Request
Please type out the lines from the one containing "The height and width of the screenshot is (811, 1512)." through the one containing "coordinates (1452, 55).", both included, without changing anything.

(Entries on locating words and elements)
== == ==

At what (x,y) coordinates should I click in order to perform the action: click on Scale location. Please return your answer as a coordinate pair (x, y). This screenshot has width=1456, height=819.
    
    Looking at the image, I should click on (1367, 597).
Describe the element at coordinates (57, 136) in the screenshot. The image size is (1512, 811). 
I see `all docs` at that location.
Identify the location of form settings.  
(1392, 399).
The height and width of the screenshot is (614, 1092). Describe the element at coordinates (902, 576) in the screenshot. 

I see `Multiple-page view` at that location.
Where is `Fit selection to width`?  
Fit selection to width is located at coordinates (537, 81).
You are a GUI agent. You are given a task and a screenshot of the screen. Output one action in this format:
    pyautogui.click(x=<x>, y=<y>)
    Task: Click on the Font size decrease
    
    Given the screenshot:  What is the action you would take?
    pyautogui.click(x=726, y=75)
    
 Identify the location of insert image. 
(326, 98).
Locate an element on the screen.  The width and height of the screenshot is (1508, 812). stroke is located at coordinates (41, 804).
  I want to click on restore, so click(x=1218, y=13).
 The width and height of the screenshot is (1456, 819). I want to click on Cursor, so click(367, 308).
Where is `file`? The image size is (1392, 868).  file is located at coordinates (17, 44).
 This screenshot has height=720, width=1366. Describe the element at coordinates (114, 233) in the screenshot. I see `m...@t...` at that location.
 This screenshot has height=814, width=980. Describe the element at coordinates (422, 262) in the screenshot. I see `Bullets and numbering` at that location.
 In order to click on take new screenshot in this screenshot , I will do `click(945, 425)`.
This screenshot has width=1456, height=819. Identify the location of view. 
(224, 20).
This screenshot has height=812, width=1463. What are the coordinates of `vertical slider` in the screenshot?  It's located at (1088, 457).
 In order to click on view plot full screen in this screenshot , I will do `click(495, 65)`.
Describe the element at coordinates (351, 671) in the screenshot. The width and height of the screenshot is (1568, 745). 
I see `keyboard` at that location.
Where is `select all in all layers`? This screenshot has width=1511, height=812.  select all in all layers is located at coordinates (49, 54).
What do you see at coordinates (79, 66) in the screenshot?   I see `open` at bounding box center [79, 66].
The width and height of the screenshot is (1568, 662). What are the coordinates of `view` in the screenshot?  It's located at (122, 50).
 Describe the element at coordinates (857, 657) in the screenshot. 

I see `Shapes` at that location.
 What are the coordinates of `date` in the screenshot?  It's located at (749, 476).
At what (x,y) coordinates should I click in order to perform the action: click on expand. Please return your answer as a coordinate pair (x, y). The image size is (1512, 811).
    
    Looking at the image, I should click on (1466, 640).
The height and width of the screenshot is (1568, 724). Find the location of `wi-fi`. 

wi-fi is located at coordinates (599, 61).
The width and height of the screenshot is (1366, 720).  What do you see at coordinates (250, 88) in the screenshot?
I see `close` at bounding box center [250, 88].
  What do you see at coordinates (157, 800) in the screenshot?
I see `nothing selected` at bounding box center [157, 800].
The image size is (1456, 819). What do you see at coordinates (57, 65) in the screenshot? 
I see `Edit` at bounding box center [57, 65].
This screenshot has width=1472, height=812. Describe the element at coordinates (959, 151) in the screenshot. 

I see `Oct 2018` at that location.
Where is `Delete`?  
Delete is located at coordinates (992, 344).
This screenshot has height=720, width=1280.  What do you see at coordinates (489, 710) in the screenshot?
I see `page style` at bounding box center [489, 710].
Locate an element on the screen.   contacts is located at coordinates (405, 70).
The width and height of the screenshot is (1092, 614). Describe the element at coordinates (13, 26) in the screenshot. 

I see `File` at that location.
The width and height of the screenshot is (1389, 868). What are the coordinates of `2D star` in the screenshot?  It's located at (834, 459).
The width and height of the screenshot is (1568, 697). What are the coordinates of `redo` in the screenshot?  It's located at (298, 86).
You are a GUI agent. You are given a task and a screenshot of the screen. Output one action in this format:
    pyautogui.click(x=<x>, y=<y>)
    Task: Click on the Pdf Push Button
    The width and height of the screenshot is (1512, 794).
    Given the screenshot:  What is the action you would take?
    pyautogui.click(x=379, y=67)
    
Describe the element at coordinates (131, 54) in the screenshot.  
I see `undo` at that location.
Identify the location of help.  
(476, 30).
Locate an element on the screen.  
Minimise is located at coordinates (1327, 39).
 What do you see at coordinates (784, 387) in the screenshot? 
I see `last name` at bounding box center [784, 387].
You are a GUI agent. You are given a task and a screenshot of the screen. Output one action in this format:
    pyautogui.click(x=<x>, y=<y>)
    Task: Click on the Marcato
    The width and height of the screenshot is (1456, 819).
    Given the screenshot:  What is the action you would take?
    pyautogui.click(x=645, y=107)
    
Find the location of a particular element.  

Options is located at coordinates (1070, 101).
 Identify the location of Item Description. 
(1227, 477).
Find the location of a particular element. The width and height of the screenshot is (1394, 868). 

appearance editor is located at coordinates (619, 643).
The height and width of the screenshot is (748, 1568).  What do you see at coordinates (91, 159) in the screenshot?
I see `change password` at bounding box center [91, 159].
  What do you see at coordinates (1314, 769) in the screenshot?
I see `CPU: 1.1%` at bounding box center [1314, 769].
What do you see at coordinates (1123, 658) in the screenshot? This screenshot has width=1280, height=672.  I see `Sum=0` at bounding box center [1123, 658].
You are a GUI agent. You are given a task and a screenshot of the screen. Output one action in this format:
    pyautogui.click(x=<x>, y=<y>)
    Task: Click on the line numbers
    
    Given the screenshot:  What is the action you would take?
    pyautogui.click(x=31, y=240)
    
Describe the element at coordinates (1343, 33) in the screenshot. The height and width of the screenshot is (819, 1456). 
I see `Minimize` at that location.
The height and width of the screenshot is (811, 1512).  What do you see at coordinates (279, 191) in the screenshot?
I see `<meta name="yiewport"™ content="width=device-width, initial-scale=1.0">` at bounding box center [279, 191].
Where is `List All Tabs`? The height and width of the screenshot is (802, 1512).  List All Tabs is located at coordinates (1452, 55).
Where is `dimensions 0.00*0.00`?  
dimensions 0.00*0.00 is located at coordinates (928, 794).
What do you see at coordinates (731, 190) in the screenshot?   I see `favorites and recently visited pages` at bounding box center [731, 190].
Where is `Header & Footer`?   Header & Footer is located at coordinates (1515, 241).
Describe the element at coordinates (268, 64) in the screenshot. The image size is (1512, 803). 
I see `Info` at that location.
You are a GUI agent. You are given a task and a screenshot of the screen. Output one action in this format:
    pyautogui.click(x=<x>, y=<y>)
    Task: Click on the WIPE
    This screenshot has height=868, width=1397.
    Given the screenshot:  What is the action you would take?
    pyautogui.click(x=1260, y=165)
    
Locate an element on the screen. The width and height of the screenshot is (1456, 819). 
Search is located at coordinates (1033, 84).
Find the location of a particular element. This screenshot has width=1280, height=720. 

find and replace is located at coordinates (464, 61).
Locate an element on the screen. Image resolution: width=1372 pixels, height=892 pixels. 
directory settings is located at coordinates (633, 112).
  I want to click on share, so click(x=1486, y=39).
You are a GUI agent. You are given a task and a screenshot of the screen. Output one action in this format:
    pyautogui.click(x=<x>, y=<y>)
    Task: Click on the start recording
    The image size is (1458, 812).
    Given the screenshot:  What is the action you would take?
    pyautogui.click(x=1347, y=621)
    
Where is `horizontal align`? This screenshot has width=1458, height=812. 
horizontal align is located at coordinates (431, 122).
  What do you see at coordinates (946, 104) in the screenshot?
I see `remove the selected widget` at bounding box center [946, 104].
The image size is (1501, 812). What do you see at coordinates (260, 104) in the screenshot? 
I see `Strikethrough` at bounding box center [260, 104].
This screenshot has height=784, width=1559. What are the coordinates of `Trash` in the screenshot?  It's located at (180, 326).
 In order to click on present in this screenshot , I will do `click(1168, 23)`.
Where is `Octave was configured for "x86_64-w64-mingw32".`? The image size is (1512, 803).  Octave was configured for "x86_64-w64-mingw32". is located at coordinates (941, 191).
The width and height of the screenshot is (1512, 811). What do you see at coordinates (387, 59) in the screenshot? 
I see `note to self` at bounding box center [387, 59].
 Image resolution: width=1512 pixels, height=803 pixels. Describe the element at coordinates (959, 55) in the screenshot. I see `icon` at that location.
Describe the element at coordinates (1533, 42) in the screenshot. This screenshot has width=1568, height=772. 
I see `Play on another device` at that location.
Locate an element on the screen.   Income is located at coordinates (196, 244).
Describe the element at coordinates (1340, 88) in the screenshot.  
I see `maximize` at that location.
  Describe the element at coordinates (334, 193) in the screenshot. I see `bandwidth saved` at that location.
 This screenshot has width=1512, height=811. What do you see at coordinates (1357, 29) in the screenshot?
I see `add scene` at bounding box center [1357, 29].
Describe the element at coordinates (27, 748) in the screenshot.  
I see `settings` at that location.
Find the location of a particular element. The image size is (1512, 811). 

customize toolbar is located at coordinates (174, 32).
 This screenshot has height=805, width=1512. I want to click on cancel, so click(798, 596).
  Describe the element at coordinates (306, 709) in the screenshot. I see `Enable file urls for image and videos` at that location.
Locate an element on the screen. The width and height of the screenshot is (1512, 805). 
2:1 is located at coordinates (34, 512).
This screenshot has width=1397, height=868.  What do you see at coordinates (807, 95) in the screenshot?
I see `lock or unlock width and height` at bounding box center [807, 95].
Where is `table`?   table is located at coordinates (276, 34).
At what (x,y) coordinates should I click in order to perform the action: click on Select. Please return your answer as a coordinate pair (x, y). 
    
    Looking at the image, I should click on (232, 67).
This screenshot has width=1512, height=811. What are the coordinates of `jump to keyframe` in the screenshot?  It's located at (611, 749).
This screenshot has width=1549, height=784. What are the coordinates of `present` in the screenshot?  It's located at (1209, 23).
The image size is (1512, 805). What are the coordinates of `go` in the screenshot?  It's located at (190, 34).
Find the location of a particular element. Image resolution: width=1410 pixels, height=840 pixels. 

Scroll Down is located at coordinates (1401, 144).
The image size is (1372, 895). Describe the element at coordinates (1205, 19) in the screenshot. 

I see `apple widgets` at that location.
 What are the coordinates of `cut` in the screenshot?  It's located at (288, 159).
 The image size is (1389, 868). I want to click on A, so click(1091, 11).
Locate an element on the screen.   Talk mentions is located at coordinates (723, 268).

== == ==

Reply to the task
The height and width of the screenshot is (811, 1512).  What do you see at coordinates (279, 191) in the screenshot?
I see `<meta name="yiewport"™ content="width=device-width, initial-scale=1.0">` at bounding box center [279, 191].
Where is `List All Tabs`? The height and width of the screenshot is (802, 1512).  List All Tabs is located at coordinates (1452, 55).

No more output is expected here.